**Assigned task:** Go to the line containing "Where should I click to: Select" in the material below. From there to the end, retype every line exactly and drop the pictures.

**Data excerpts:**
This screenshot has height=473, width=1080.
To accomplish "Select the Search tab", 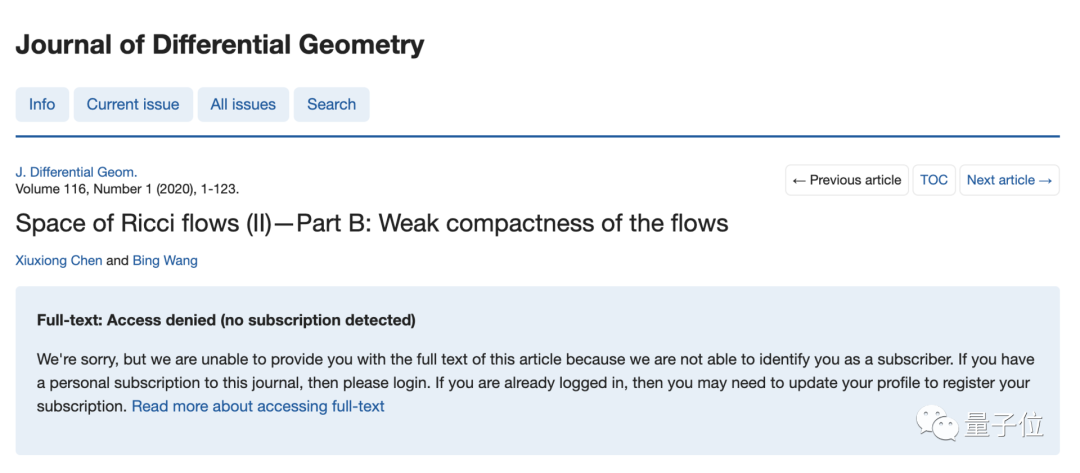I will tap(331, 105).
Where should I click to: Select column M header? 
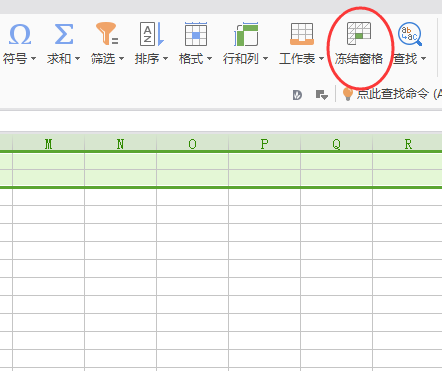point(49,144)
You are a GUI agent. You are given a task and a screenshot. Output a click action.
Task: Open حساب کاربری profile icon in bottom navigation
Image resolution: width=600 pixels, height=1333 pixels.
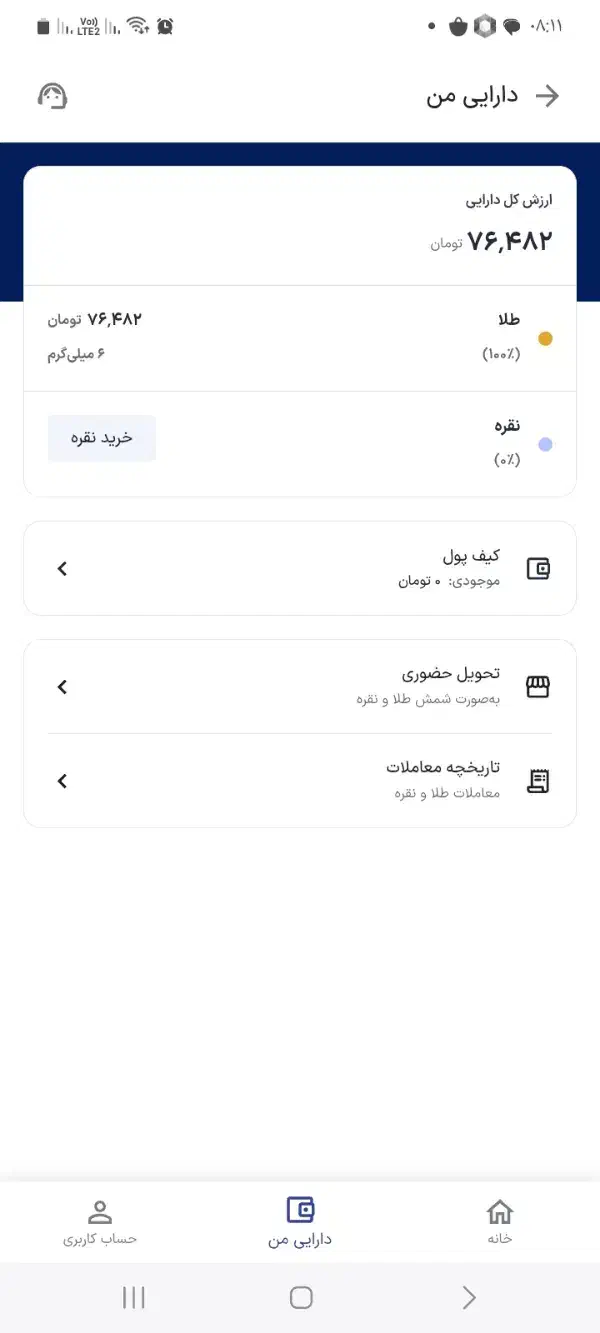pyautogui.click(x=99, y=1211)
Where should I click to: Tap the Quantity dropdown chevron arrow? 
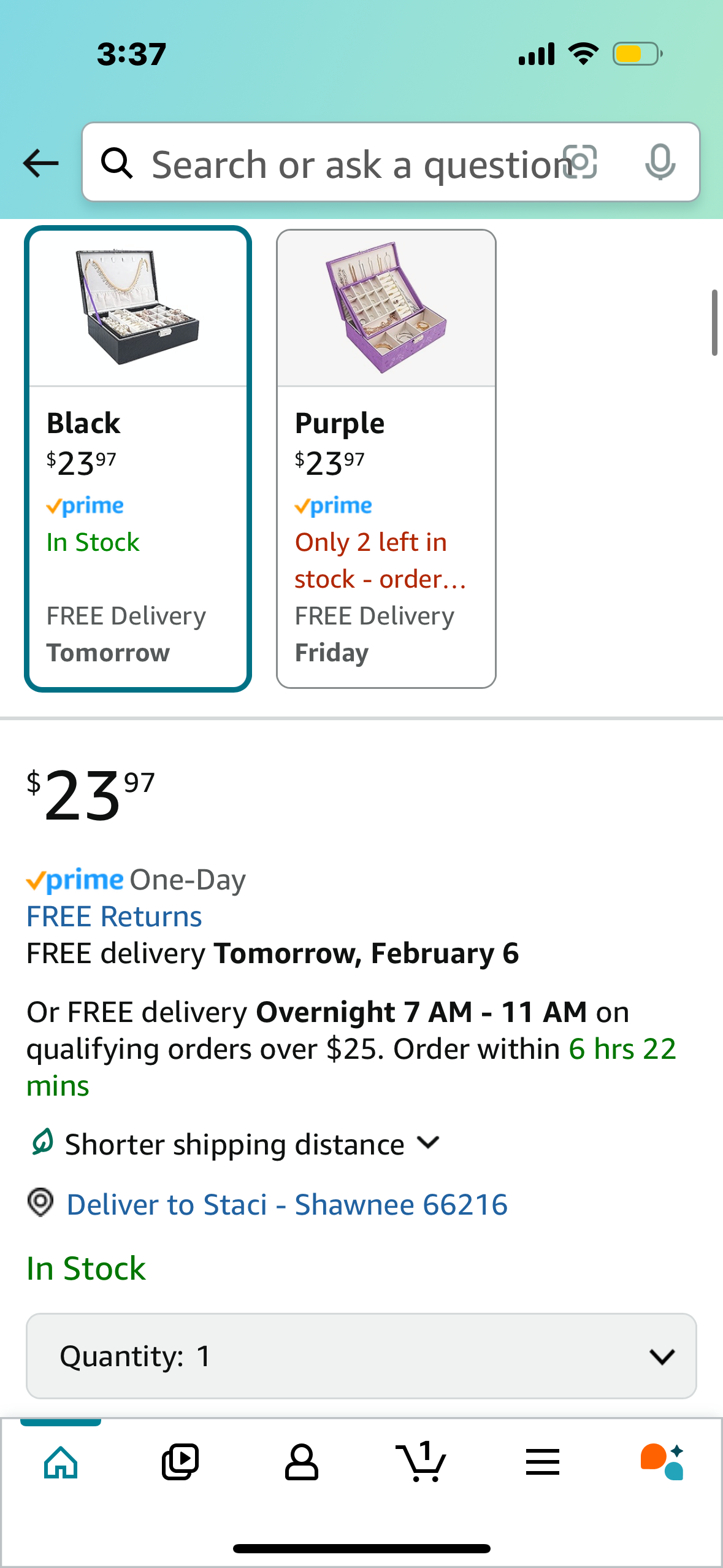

**Response box:**
Where should I click to: Select column M header? 
point(49,144)
You are a GUI agent. You are given a task and a screenshot. Output a click action.
Task: Open حساب کاربری profile icon in bottom navigation
Image resolution: width=600 pixels, height=1333 pixels.
pyautogui.click(x=99, y=1211)
Where should I click to: Tap the Quantity dropdown chevron arrow? 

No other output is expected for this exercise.